Tuesday, December 14, 2010
Grand Exhibit Hall (Town and Country Hotel and Convention Center)
The benefits of no-till or reduced tillage practices have been well demonstrated. Unfortunately, significant changes in an agroecosystem may promote unanticipated pest problems. For example, moist microhabitats created by increased crop residue in no-till fields may provide the protection necessary for background organisms to reach pest status. In recent years, pillbugs and sowbugs (Malacostraca: Isopoda) have become a recurrent, early-season problem throughout reduced and no- till production soybean fields in south central Kansas. The succulent stem tissue below the cotyledons of germinating soybean seedlings is susceptible to isopod herbivory and this type of damage results in the compete destruction of the growing plant.
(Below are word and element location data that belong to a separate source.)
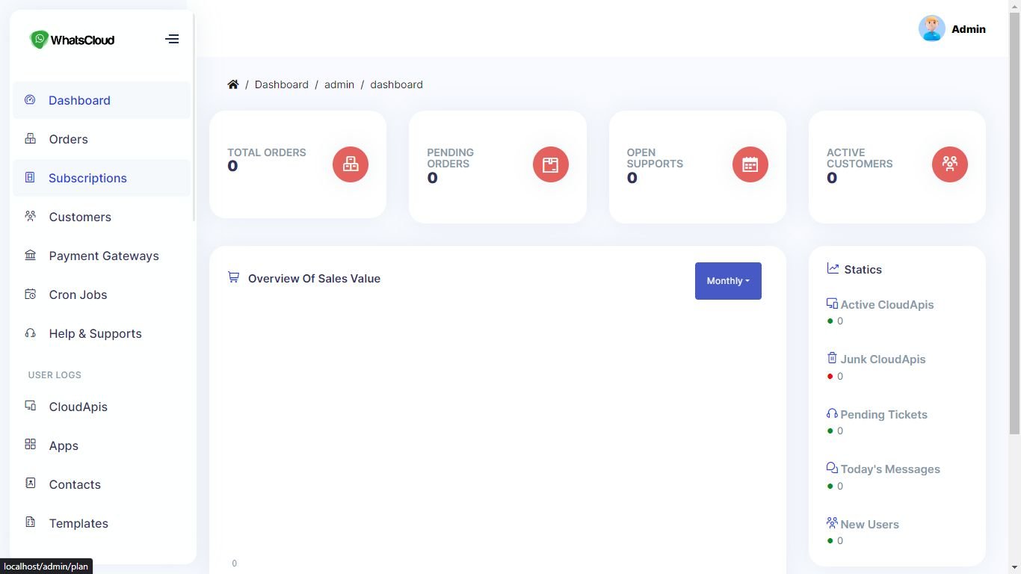
Task: Click the Contacts entry in sidebar
Action: (x=75, y=484)
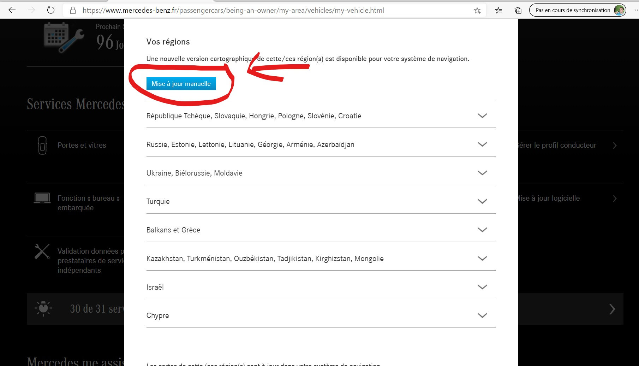Click the browser profile sync button
The width and height of the screenshot is (639, 366).
578,10
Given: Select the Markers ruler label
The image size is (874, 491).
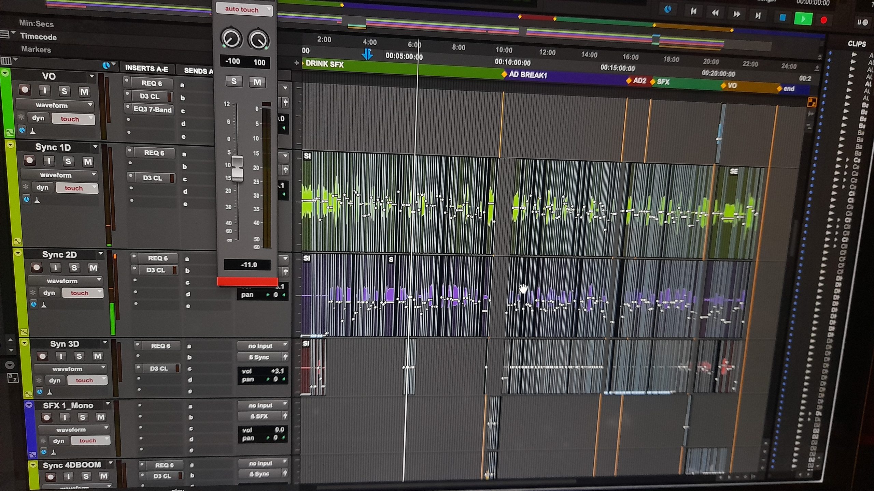Looking at the screenshot, I should [36, 49].
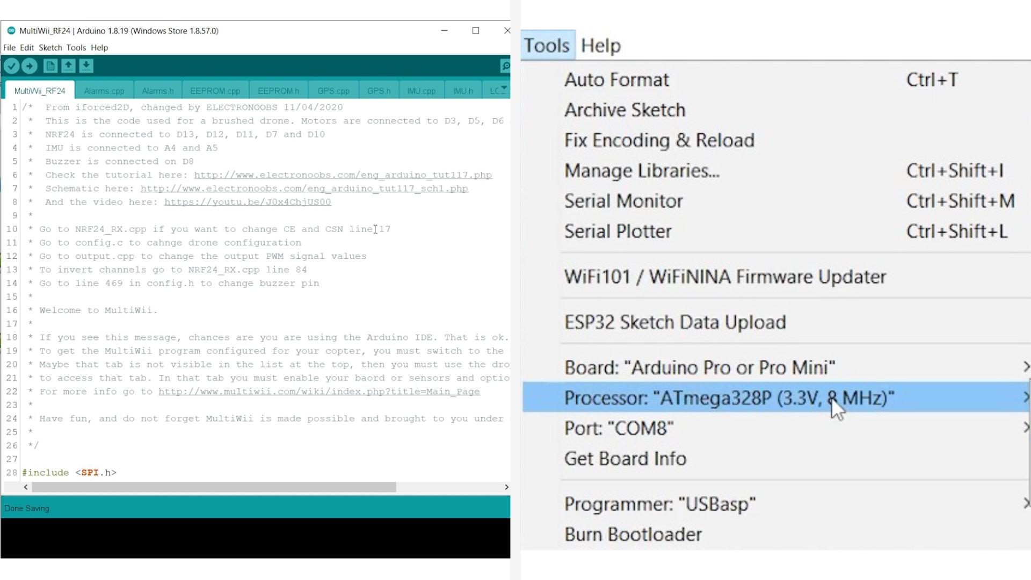The height and width of the screenshot is (580, 1031).
Task: Expand the Board submenu arrow
Action: [1027, 367]
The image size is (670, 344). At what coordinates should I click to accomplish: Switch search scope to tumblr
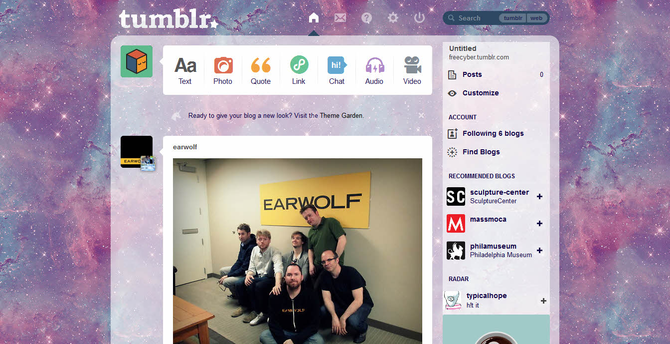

Under intense isopod pressure, soybean growers must replant fields multiple times to establish a harvestable stand. Effective integrated pest management (IPM) strategies for isopod damage in soybean are not known. The objectives of this study were to evaluate potential control tactics for reducing isopod damage. In 2009 and 2010, several field experiments were conducted to determine the effects of various control strategies (i.e., residue destruction, planting date, insecticide rate, seeding rate) on the emergence of soybean in no-till production fields with a history of isopod damage near Lindsborg, KS. In both years and at multiple locations, residue removal was most effective at controlling isopod damage. Implications of our results to soybean growers as well as long-term impacts of select strategies in no-till systems will be discussed.